• Things to do:
1. Answer these questions from the passage on the board president vote:
(a) How many rounds of voting did it take to choose the President of the Board of Supervisors?
(b) Which City Attorney is quoted?
(c) During which years did Peskin previously serve as Board President?
2. Reproduce word for word the part of the passage on the board president vote that runs from "That’s not exactly" to "as is customary.".

• Exercise passage:
◇ ◇ ◇
Update 12:15 p.m. We have a winner.
After 17 rounds of voting, the President of the Board of Supervisors is Aaron Peskin. Again.
The deadlock between Walton, Chan and Mandelman we predicted came to pass: After 12 rounds of voting, in which Walton garnered five votes, Mandelman four and Chan two, Peskin nominated himself.
“Madam Clerk,” he said, to Angela Calvillo, “this was not on my list of things to do today … ”
Not one, but two 10-minute recesses were required to reach this consensus. As the supes filed out of sight, were they violating the Brown Act, which forbids elected officials from doing public business in private?
“As you know, in conjunction with the Clerk’s Office, we regularly advise the Board of Supervisors and other City bodies on the Brown Act,” wrote City Attorney David Chiu.
That’s not exactly a resounding “no.”
After the second recess, Mandelman withdrew from the contest. He voted for Peskin, as did Catherine Stefani, Matt Dorsey and Joel Engardio. That tipped it for Peskin, 7 to 4. Only he could’ve cadged votes from both Mandelman and Chan.
“I am remarkably unprepared for this moment,” said Peskin as he ascended the dais where he sat as Board President from 2005 to 2009. So was the mayor, it turned out. After the marathon voting session, a mayoral aide curtly informed the supes that the mayor’s schedule had changed and she was no longer able to address the board, as is customary.
That inspired uproarious laughter. That may or may not be an omen. So may the fact the supes required more rounds to choose a leader than the U.S. House of Representatives — and though the comparisons remain facile, they are easy to make.
It would be likely that Mayor London Breed is more pleased to be working with President Peskin than she would be with President Walton, who nearly had his constituency eviscerated during redistricting by mayoral appointees who stated — in writing — they were feeling pressure from the mayor. The mayor and Chan also have a strained relationship.
After Walton and Chan deadlocked, Peskin had a natural path to victory via the moderates. Would anyone have predicted, a decade ago, that the moderate choices for Board Prez would be Rafael Mandelman and Aaron Peskin? Not likely.
Peskin probably would’ve been back here sooner, if not for his colleagues’ worries about his troubles with alcohol and aggression, which a board colleague today opaquely referred to as “internal disruptions.”
◇ ◇ ◇
• Supplied data:

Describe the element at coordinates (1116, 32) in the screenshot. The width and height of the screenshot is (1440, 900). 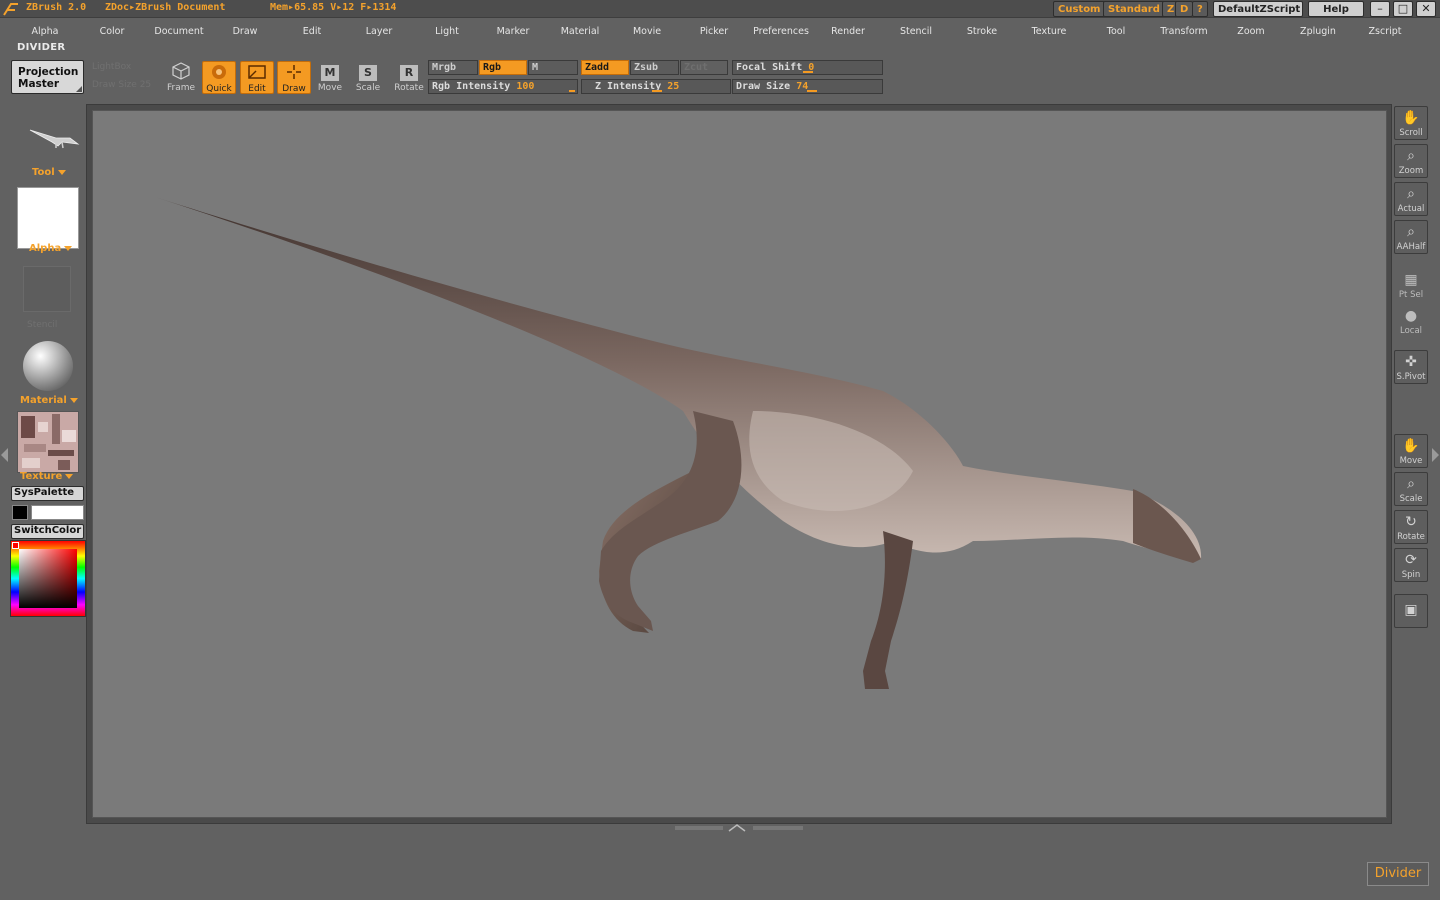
◇ ◇ ◇
• Expected results:
1.
(a) 17 rounds.
(b) David Chiu.
(c) From 2005 to 2009.

2.
That’s not exactly a resounding “no.”
After the second recess, Mandelman withdrew from the contest. He voted for Peskin, as did Catherine Stefani, Matt Dorsey and Joel Engardio. That tipped it for Peskin, 7 to 4. Only he could’ve cadged votes from both Mandelman and Chan.
“I am remarkably unprepared for this moment,” said Peskin as he ascended the dais where he sat as Board President from 2005 to 2009. So was the mayor, it turned out. After the marathon voting session, a mayoral aide curtly informed the supes that the mayor’s schedule had changed and she was no longer able to address the board, as is customary.